Ireland is now another candidate to be the first to exit the euro.

The Irish economy is slumping at a rate few will believe. House prices are down 30%. Its third largest bank, Anglo Irish Bank, collapsed last week and was nationalised on Thursday. On Wednesday, the Irish government denied that it was seeking emergency cash from the International Monetary Fund.

Unemployment is predicted to hit 400,000, a big percentage of Ireland's four-million population, by the end of 2009. It was just 4% a year ago.

Businesses are closing across the country. Dell, a US computer manufacturer, announced this month that it was axing nearly half its 4,300-strong workforce and shifting its manufacturing operations from Ireland to Poland. The entire Irish production of laptops and desktop computers will switch to Lodz, Poland's third largest city, where labour costs are two-thirds lower than in Ireland. Dell has contributed around 5% to Ireland's GDP.

Tax receipts in 2008 were down 14% on 2007. The government calculates that, if it sticks to the pay deal agreed with public sector unions in September, the deficit will rise from 6.5% of GDP in 2008 to 10.5% this year, and remain at 11-12% until 2013. It now wants to rewrite the pay deal in the public sector to reduce pay.

Members of the European Union are meant to keep within a deficit limit of 3% under the rules on monetary union which are now flouted by several basket cases.

Expect the Irish government to demand a bail-out from the EU - and more importantly expect the Germans to make it clear they will not bail out Ireland or the other Pigs (Portugal, Italy, Greece and Spain) which also have rapidly collapsing economies.

But the battle of words is now at fever pitch.

"This is war. Countries have to defend themselves," said David McWilliams, a former official at the Irish central bank.

"It is essential that we go to Europe and say we have a serious problem. We say, either we default or we pull out of Europe," he told state radio.

"If Ireland continues hurtling down this road, which is close to default, the whole of Europe will be badly affected. The credibility of the euro will be badly affected. Then Spain might default, Italy and Greece," he said.

Former central bankers are not supposed to sound off about the collapse of the euro. Things are getting really serious.

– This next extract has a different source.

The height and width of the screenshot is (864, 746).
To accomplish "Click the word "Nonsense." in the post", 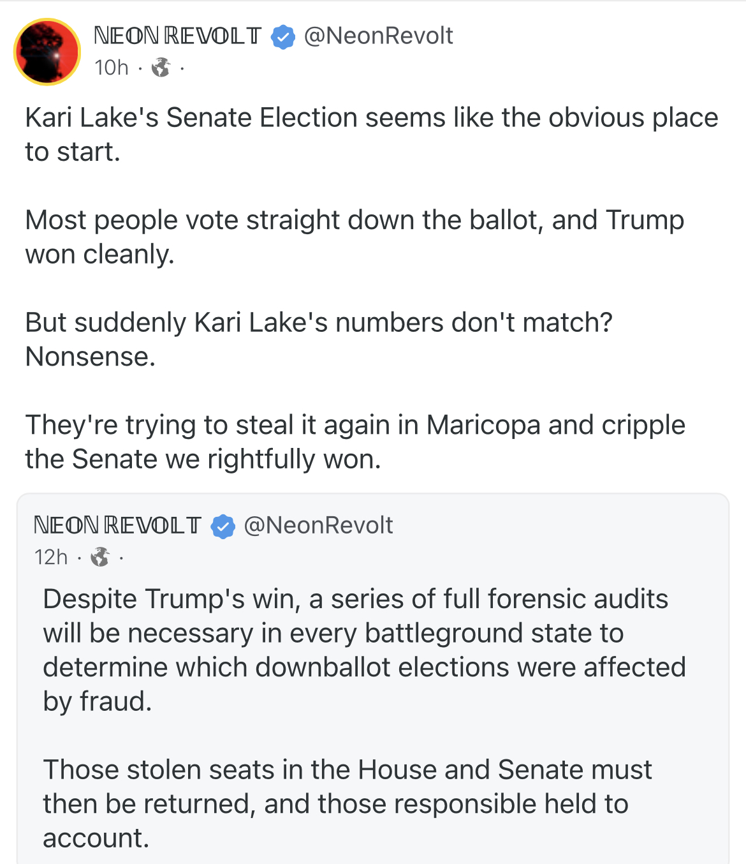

But Mr McWilliams realises that the euro is preventing Irish economic recovery. "The only way we can win this war is by becoming, once again, an export country. We can do what we are doing now, which is to reduce our wages, throw more people on the dole and suffer a long contraction. The other model is what the British are doing. Britain is letting sterling fall so that the problem becomes someone else's. But we, of course, have ruled this out by our euro membership.